The trial involved a two-pronged approach; two drugs were administered as a combination. The first drug in the combination interferes with the immune response that ultimately causes type 1 diabetes. The second drug boosts the part of the immune response that regulates overactive immune cells.

There are over one million people in the United States that have type 1 diabetes and that number is growing every year. With type 1 diabetes, the body’s immune system begins to attack and destroy insulin-producing cells that are in the pancreas which are referred to beta cells. When diagnosed with type 1 diabetes there are still a number of beta cells that are active in the body. Because these beta cells are natural insulin producers and can decrease over the long-term effects of diabetes, there are many therapies that are needed for the cure of diabetes.

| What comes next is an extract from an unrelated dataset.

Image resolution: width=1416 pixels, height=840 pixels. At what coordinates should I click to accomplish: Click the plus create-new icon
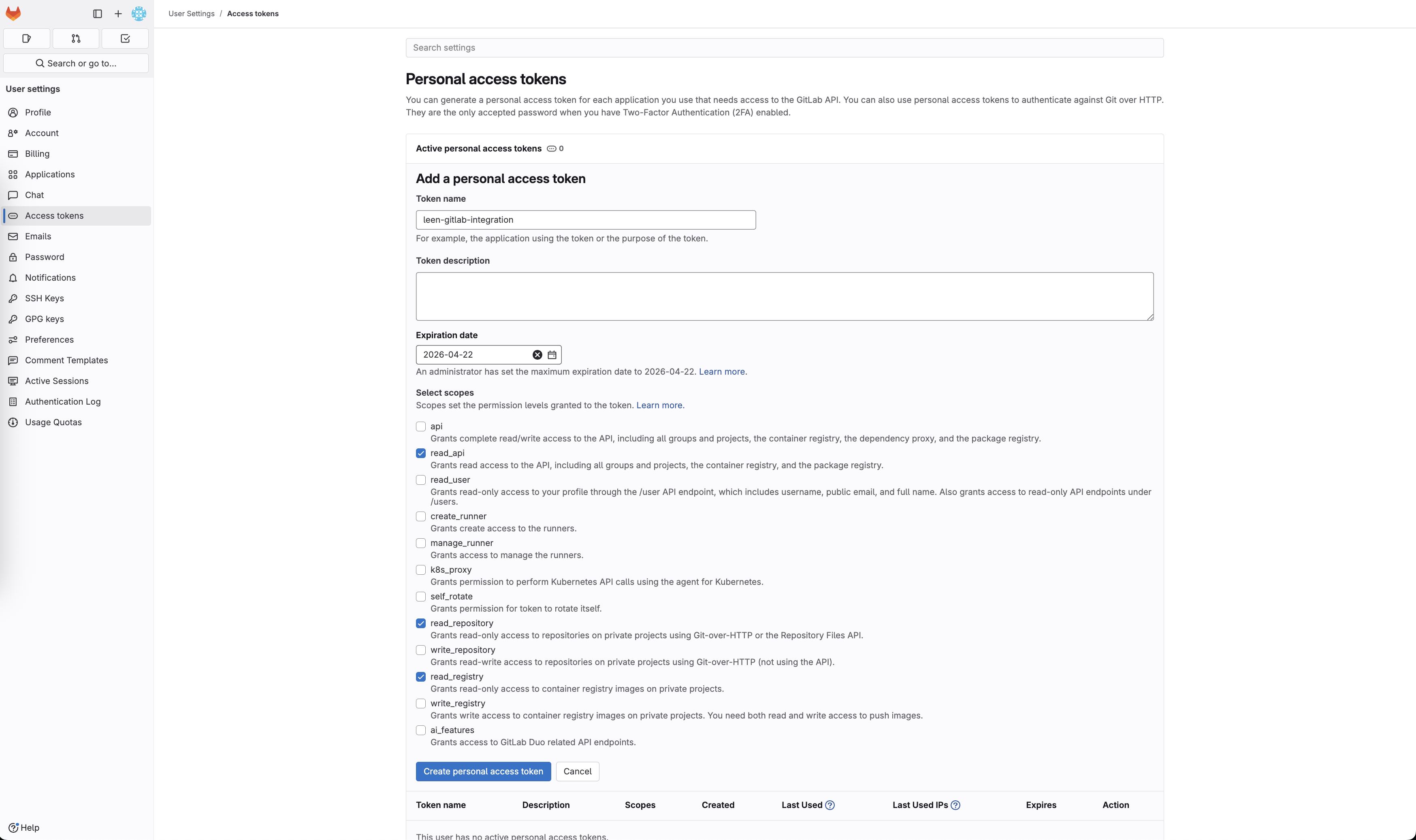pyautogui.click(x=118, y=14)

The two drugs Proleukin (IL-2) and Rapamune (sirolimus) were administered to patients to find out whether or not the drugs would affect the immune system and halt the autoimmune destruction of the remaining beta cells. The researchers of a study describe a flourishing boost of regulatory components of the immune system also were prolonged that were not expected. Due to the temporary impairment of the beta cell function that was lead by the researchers, they concluded that the drug combination was not having a desired effect. Monitoring of the insulin production in the nine subjects indicated that the beta cell preservation goal was therefore not achieved and the study was then halted.

Dr. Greenbaum said, “This study result has been extremely important to scientists looking for ways to stop the immune attack. Our aim would be to harness the good effects of this therapy while preventing the bad effects.” Participants who haven’t yet completed the study will continue to be followed.”

Gerald Nepom, MD, PhD, Director of ITN said, “The clinical and mechanistic findings from this study can help guide future treatments that boost good immunity. This was an important clinical trial that will improve the design of subsequent trials to rescue beta cells in Type 1 diabetes.”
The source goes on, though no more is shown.